GIVEN INFORMATION: Begin
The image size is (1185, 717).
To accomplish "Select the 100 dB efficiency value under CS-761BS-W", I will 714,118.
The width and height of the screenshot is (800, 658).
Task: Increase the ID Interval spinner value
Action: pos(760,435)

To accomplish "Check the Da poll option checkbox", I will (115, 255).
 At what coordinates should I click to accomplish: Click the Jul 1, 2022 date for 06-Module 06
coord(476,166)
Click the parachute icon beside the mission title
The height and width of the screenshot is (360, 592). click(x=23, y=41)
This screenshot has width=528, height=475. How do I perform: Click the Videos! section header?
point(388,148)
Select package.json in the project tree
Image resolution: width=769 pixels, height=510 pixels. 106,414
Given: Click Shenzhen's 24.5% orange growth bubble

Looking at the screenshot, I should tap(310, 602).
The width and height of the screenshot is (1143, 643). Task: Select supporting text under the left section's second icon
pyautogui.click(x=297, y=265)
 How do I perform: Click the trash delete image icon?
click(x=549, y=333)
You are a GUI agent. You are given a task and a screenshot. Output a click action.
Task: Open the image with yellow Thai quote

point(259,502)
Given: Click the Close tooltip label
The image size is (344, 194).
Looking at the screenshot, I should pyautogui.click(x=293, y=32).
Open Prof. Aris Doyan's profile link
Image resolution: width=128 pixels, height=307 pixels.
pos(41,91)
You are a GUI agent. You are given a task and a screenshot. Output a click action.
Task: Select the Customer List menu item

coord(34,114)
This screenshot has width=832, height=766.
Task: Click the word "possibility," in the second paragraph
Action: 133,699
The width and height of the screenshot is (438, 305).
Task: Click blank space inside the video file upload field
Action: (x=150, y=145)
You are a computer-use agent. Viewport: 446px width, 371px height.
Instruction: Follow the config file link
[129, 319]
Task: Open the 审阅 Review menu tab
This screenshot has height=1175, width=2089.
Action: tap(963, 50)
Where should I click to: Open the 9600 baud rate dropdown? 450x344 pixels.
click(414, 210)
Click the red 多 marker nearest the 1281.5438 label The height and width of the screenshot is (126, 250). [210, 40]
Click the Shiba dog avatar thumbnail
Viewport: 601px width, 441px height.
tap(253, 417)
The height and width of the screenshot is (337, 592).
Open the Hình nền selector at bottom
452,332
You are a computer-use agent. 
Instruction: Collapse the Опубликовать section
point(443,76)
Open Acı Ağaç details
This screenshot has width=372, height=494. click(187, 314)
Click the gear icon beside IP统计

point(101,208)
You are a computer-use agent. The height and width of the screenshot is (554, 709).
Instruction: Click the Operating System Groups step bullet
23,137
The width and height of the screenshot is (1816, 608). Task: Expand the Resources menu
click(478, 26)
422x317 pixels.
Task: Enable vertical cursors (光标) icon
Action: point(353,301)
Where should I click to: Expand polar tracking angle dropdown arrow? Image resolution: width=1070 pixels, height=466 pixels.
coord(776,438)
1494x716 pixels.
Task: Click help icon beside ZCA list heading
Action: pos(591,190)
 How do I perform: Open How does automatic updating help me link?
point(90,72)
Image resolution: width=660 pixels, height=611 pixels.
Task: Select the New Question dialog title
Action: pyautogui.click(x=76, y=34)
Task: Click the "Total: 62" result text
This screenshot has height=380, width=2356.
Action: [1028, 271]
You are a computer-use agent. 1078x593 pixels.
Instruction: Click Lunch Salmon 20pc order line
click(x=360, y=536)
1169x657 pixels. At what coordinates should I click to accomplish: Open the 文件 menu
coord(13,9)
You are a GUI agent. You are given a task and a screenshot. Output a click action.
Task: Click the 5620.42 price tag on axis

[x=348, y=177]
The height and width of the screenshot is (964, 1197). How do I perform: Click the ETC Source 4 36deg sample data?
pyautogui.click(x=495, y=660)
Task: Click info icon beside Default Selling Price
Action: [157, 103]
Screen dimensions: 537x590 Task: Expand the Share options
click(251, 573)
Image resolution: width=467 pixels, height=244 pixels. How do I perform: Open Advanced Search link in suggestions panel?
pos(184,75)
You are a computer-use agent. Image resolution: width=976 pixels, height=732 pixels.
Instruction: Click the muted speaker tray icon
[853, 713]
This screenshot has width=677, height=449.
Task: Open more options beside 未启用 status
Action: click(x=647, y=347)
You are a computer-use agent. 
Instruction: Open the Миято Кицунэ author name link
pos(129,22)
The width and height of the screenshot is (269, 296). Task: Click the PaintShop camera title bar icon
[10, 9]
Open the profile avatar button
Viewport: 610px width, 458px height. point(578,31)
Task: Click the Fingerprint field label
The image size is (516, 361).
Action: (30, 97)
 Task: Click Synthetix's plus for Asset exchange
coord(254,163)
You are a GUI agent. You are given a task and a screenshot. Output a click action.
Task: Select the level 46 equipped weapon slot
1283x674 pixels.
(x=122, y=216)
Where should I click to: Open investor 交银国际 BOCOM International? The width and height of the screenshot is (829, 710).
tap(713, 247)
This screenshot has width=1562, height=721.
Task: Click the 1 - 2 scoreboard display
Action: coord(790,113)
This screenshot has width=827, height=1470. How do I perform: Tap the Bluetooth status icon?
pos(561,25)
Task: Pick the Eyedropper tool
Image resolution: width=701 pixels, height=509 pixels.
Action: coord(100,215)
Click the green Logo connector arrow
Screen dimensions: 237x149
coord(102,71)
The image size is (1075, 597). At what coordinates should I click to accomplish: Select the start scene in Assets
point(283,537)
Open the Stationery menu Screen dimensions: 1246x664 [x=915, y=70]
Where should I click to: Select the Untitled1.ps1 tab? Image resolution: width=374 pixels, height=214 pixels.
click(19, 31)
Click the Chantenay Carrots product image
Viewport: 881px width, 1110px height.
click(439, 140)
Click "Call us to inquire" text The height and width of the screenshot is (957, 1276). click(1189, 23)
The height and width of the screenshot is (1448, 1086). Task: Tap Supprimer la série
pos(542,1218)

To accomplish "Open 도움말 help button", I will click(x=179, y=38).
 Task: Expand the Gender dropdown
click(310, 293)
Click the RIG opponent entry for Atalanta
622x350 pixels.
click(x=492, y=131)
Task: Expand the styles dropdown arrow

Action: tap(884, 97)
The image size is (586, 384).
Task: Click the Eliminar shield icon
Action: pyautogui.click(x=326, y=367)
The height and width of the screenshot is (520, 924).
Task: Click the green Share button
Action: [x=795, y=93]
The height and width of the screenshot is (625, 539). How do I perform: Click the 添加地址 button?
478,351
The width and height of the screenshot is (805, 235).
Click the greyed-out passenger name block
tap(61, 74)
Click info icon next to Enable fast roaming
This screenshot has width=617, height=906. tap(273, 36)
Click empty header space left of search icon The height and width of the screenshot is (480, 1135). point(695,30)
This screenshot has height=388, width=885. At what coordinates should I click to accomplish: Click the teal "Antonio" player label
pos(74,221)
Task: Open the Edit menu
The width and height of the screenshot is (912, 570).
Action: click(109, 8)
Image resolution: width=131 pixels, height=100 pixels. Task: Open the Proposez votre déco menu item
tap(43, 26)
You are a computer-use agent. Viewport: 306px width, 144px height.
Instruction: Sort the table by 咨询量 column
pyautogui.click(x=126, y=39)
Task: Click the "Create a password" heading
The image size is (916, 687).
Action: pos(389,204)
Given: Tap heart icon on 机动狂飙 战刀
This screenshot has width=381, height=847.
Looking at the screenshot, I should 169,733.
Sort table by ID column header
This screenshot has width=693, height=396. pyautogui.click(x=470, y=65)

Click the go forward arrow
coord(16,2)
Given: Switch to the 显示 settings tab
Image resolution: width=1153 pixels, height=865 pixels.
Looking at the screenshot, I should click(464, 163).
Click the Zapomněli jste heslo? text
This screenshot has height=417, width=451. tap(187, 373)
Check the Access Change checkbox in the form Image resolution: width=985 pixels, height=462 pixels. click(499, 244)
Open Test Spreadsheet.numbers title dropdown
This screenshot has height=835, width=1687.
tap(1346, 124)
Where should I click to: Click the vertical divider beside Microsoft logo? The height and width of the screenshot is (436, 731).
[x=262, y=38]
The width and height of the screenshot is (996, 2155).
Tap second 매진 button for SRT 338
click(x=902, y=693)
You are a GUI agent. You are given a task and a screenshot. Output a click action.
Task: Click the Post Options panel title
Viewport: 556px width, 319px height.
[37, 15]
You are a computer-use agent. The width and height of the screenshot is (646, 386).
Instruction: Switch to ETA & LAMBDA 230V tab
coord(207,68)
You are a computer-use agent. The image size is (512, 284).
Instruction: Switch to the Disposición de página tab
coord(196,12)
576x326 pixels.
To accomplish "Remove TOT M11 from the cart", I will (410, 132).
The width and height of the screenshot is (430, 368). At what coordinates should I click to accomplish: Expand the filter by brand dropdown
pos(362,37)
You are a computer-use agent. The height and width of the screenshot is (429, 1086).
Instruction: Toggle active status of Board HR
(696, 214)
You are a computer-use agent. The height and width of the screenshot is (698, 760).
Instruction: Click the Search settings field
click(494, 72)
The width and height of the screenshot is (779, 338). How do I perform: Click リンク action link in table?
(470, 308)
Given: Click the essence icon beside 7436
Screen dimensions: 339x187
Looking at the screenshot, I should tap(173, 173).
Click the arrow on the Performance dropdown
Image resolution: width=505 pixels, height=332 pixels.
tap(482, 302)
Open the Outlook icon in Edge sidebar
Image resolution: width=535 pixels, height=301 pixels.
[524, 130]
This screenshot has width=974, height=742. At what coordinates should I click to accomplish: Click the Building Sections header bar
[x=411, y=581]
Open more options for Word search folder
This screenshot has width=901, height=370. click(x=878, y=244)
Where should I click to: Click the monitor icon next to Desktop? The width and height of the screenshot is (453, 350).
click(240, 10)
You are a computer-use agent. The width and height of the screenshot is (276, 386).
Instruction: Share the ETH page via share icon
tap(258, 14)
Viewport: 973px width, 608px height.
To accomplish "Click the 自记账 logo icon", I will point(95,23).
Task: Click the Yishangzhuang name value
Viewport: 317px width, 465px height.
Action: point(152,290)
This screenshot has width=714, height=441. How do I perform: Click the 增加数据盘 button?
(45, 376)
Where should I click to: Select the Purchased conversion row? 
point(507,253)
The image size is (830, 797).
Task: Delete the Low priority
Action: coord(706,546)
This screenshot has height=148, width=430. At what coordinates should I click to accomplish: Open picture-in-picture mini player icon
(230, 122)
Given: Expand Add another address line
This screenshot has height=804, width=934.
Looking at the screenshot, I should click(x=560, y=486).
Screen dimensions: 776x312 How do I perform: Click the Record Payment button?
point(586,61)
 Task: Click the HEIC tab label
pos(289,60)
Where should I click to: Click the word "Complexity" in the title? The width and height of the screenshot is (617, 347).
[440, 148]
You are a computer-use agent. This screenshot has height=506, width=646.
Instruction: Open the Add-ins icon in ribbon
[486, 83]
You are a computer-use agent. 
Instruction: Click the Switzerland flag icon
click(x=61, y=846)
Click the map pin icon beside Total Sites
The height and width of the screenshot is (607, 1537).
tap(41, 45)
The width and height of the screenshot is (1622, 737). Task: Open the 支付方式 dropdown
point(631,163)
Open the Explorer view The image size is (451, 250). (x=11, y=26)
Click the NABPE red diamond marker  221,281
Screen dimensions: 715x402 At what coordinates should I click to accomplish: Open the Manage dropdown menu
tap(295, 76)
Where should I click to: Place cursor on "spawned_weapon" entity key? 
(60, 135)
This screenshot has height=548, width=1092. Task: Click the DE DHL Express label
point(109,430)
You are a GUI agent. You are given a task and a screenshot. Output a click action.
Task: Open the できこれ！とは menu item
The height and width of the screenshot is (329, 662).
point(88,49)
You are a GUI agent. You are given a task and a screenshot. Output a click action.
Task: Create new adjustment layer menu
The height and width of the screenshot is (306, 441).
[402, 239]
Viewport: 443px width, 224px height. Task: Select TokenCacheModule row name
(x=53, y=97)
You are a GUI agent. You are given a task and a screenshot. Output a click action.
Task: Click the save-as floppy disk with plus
GIVEN INFORMATION: End
> [WHAT IS BEING ASKED]: Within the lines above, find those holding the word "Total" and copy them.

> [SOLUTION FOR THIS EXERCISE]:
Task: Click the "Total: 62" result text
Click the map pin icon beside Total Sites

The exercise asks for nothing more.